● Exercise:
All of the data needs to be reproduced with no alterations.

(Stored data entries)
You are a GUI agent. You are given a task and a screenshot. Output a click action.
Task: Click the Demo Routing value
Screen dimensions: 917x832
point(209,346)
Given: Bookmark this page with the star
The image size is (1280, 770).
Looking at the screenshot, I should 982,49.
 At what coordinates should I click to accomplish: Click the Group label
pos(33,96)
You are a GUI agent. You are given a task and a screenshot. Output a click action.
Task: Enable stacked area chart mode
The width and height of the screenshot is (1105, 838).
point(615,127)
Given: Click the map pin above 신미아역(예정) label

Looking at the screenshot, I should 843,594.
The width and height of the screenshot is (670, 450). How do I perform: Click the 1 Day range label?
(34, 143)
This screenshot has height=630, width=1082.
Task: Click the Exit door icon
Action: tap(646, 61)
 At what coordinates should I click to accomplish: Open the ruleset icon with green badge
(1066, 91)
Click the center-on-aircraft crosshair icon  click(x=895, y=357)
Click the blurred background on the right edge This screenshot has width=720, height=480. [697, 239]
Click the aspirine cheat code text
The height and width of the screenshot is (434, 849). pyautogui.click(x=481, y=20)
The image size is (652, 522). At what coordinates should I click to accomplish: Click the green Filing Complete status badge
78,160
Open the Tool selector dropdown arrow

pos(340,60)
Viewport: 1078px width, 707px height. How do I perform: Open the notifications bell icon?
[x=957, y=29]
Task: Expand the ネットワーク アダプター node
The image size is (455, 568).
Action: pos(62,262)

● Problem solution:
You are a GUI agent. You are given a task and a screenshot. Output a click action.
Task: Click the Demo Routing value
Screen dimensions: 917x832
point(209,346)
Given: Bookmark this page with the star
The image size is (1280, 770).
Looking at the screenshot, I should 982,49.
 At what coordinates should I click to accomplish: Click the Group label
pos(33,96)
You are a GUI agent. You are given a task and a screenshot. Output a click action.
Task: Enable stacked area chart mode
The width and height of the screenshot is (1105, 838).
point(615,127)
Given: Click the map pin above 신미아역(예정) label

Looking at the screenshot, I should 843,594.
The width and height of the screenshot is (670, 450). How do I perform: Click the 1 Day range label?
(34, 143)
This screenshot has height=630, width=1082.
Task: Click the Exit door icon
Action: tap(646, 61)
 At what coordinates should I click to accomplish: Open the ruleset icon with green badge
(1066, 91)
Click the center-on-aircraft crosshair icon  click(x=895, y=357)
Click the blurred background on the right edge This screenshot has width=720, height=480. [697, 239]
Click the aspirine cheat code text
The height and width of the screenshot is (434, 849). pyautogui.click(x=481, y=20)
The image size is (652, 522). At what coordinates should I click to accomplish: Click the green Filing Complete status badge
78,160
Open the Tool selector dropdown arrow

pos(340,60)
Viewport: 1078px width, 707px height. How do I perform: Open the notifications bell icon?
[x=957, y=29]
Task: Expand the ネットワーク アダプター node
The image size is (455, 568).
Action: pos(62,262)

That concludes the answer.